::: MATERIAL TO PROCESS :::

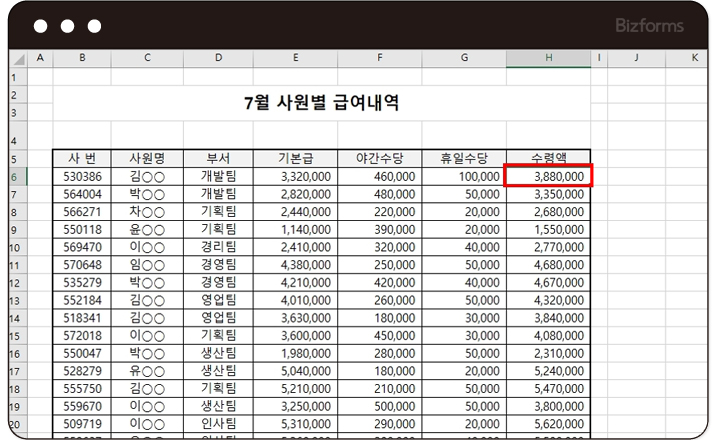Click the 경리팀 department cell
The image size is (715, 440).
(218, 247)
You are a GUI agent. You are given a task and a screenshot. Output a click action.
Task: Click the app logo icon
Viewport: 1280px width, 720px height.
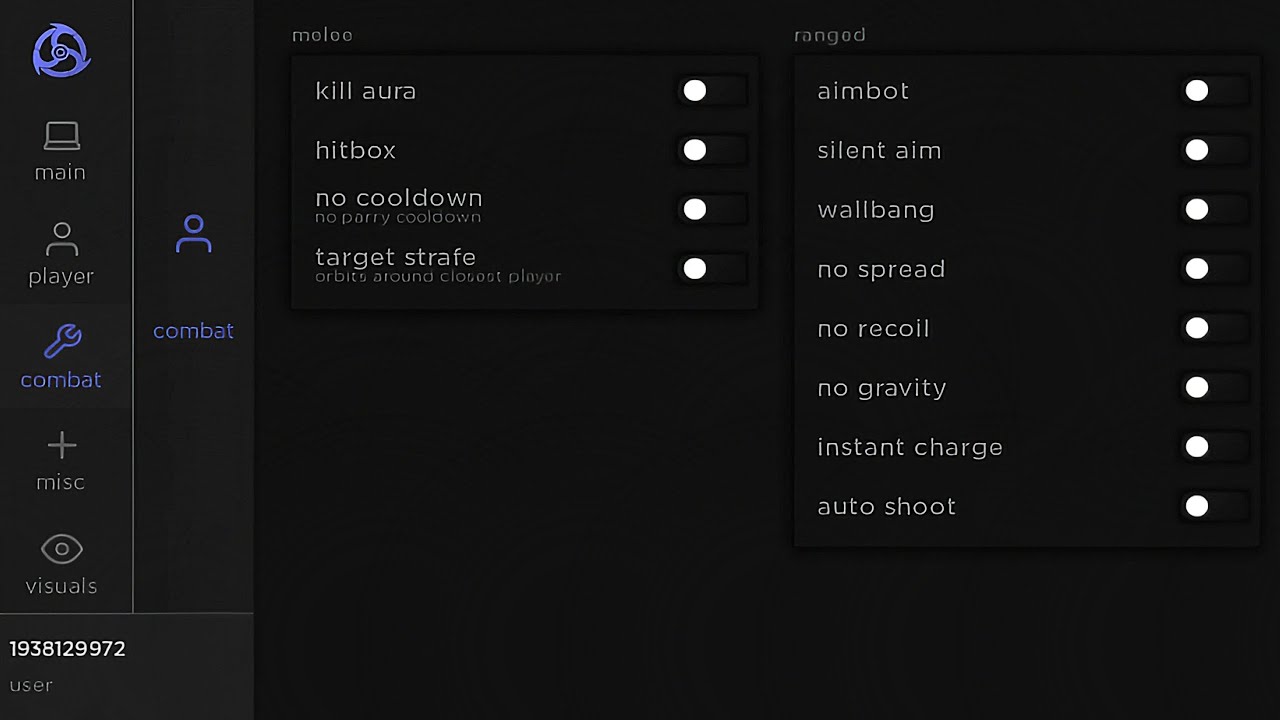61,51
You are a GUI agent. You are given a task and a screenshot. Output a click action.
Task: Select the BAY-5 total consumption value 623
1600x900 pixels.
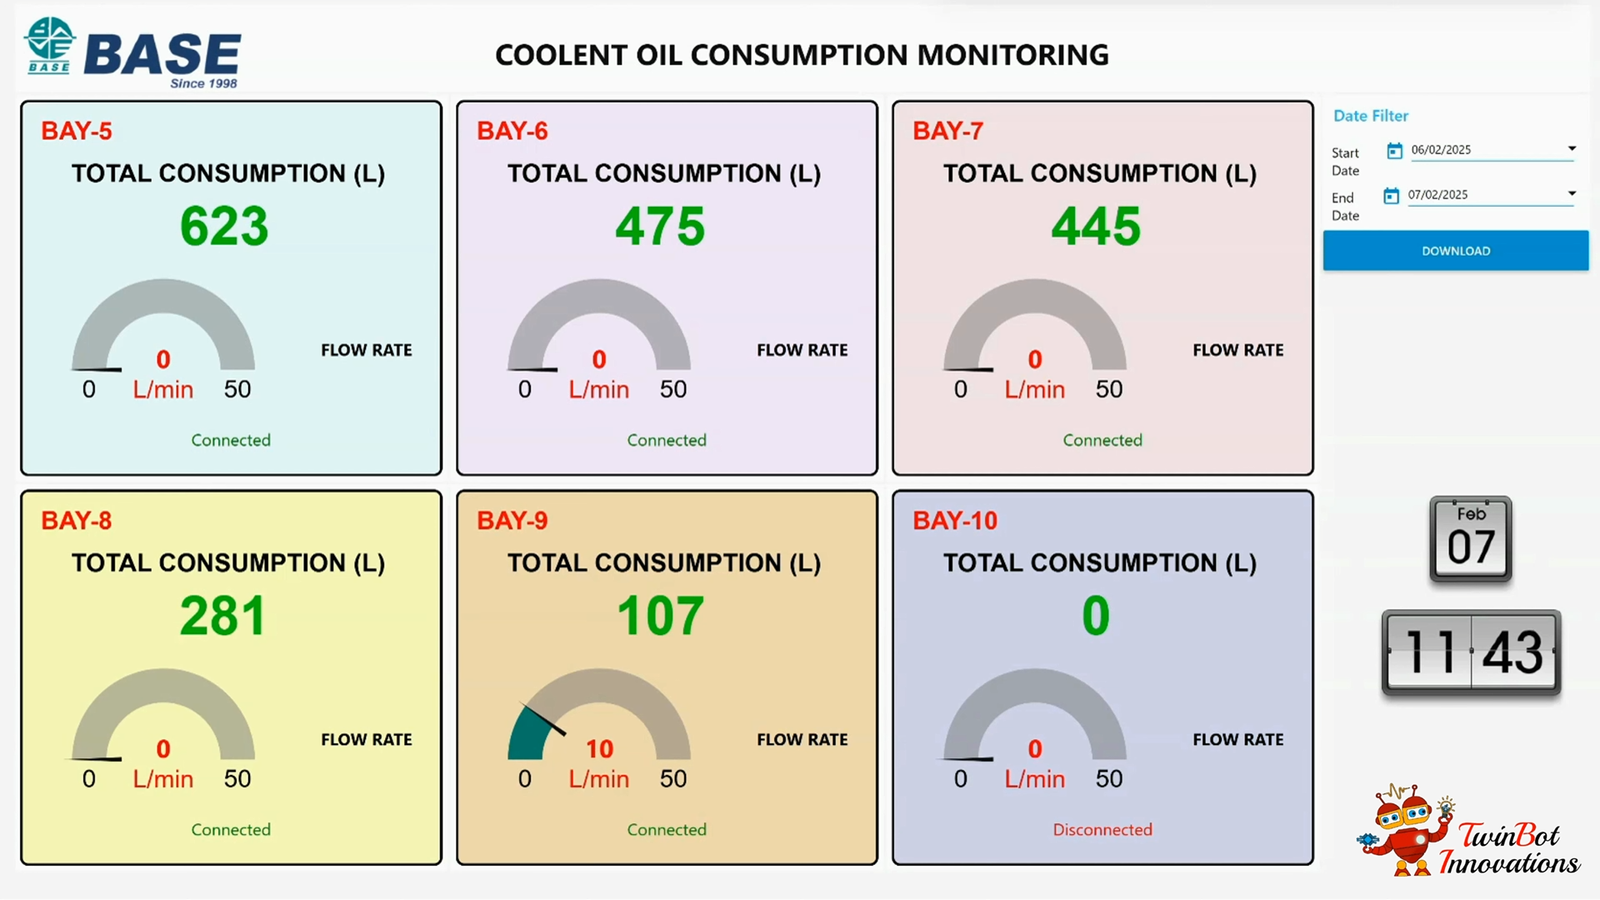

:::

**WORK REQUIRED:** Copy all of the records above word for word, leaving out the pictures.

**RESULT OF THIS EXERCISE:**
Click the 경리팀 department cell
The image size is (715, 440).
(218, 247)
You are a GUI agent. You are given a task and a screenshot. Output a click action.
Task: Click the app logo icon
Viewport: 1280px width, 720px height.
61,51
You are a GUI agent. You are given a task and a screenshot. Output a click action.
Task: Select the BAY-5 total consumption value 623
1600x900 pixels.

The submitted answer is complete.